Cette alliance hors-nature entre cette droite et cette gauche se concentre sur l’islam, qui est devenu l’ennemi commun, mais pour des raisons complètement différentes. C’est ce qui lui donne autant de résonance dans le débat public.

Pourquoi ce débat sur la compatibilité entre islam et laïcité n’a pas eu lieu avec la même ampleur en 1995, lors de la vague d’attentats terroristes perpétués par le Groupe islamique armé ?

En 1995, on était dans une logique d’intégration, dans la foulée de "la marche des beurs". Mais dans l’esprit de la gauche, à l’époque, intégration signifiait sécularisation. Aujourd’hui, ce que la gauche ne pardonne pas aux immigrés maghrébins, c’est d’avoir fait des enfants musulmans. Elle s’attendait à ce que la deuxième et la troisième génération soient sécularisées et a été très surprise de découvrir une génération de croyants...

Que pensez-vous de la déclaration de Jean-Pierre Chevènement, pressenti pour être à la tête de la Fondation pour l’islam de France, qui conseille aux musulmans de la "discrétion" dans la manifestation des convictions religieuses ?

On est dans ce que l’on appelle une double contrainte. On impose à la population musulmane des demandes contradictoires. La première, c’est d’éviter tout communautarisme, en n’affichant pas d’identité religieuse. Mais en parallèle, à chaque attentat terroriste, on demande à ces mêmes musulmans de réagir en tant que communauté, alors qu’il n’y a pas de communauté musulmane en France. S’il y en avait une, il n’y aurait pas besoin de fabriquer le Conseil français du culte musulman (CFCM).

Après une telle polémique sur le burkini, quelles peuvent-être les répercussions dans la société française ?

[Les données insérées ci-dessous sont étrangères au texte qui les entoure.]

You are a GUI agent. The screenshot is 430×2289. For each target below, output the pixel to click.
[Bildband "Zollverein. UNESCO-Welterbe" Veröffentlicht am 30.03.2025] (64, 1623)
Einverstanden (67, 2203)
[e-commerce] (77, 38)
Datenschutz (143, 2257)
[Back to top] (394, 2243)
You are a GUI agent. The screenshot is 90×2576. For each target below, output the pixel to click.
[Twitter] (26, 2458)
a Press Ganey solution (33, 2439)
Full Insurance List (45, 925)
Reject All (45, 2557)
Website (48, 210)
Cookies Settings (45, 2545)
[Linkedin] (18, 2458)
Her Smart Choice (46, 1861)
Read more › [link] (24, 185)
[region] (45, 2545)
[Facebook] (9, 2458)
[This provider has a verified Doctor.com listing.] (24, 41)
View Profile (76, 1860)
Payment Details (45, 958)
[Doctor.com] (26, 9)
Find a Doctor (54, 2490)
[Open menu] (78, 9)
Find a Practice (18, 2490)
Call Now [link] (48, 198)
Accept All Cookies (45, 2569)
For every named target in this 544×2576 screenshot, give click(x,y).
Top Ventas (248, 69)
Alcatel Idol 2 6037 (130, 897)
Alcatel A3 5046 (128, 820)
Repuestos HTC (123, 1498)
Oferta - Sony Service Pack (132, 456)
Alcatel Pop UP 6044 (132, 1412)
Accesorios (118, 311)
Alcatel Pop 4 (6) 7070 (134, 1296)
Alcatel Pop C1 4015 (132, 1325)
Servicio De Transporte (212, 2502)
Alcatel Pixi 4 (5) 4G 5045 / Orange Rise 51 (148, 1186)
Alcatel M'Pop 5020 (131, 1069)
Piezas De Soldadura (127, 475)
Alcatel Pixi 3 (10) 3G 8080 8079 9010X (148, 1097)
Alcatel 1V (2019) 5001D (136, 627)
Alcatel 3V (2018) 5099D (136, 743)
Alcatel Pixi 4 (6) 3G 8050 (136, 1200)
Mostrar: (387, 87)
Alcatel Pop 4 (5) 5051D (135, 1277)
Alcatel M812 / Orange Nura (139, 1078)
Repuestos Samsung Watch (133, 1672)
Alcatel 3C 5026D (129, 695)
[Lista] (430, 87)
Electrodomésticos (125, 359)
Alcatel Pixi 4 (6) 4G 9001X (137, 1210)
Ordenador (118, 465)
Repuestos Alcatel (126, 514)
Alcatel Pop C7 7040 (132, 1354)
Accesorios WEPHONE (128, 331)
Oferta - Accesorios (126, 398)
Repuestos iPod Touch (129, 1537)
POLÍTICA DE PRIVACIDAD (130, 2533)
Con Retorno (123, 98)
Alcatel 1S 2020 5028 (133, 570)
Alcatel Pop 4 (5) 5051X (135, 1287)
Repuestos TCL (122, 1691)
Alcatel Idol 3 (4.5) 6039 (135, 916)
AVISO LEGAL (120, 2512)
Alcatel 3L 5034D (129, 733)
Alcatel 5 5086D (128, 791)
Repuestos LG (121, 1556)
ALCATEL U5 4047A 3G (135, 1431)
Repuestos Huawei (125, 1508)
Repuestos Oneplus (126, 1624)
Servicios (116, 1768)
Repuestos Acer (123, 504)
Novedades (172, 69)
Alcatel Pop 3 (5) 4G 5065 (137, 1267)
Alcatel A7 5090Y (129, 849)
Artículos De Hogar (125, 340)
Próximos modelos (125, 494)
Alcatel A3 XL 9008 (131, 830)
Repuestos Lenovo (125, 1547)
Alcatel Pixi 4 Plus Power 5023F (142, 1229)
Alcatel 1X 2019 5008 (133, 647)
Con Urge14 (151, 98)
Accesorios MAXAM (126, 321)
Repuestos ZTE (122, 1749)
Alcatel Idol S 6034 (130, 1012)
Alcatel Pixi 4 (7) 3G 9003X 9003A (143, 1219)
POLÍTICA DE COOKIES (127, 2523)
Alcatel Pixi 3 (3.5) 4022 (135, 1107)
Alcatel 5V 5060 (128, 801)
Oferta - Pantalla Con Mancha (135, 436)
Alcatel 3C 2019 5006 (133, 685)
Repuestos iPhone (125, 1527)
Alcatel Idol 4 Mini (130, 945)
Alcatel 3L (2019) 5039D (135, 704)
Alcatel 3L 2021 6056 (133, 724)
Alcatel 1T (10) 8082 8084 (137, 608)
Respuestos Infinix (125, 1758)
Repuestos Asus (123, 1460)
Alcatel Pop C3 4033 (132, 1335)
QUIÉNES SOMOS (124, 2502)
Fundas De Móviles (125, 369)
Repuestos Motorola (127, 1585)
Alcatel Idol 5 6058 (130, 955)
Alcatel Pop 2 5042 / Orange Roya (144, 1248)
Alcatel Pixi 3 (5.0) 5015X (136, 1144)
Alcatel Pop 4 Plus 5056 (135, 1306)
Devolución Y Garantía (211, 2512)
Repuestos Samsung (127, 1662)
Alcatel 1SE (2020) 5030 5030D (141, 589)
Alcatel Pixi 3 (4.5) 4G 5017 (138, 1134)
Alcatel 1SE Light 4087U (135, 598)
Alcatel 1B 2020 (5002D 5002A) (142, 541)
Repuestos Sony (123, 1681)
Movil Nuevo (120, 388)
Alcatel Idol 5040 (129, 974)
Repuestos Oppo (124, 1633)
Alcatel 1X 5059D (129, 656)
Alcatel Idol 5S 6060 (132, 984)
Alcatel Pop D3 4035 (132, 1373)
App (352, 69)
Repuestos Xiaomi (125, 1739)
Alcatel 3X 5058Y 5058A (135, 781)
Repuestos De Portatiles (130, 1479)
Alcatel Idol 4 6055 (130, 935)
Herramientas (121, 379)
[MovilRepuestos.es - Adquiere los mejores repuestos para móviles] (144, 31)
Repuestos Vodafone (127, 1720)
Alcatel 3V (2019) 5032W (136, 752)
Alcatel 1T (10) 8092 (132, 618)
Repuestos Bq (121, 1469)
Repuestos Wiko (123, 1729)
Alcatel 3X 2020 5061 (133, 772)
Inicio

Cela risque de créer un sentiment de rejet et de dégoût chez les musulmans, qui pourrait se traduire par un repli identitaire. Après, il y a des tensions, mais la France est un pays de tensions permanentes. Les gens ont complétement perdu la mémoire historique. L’identité française est un mythe : relisons Celine et Bagatelle pour un massacre, souvenons-nous de l’OAS ! Les arguments utilisés par les antisémites dans les années 1920 sont aujourd’hui repris à propos de l’islam : incompatibilité culturelle et une loyauté plus grande accordée à la religion qu’à la nation.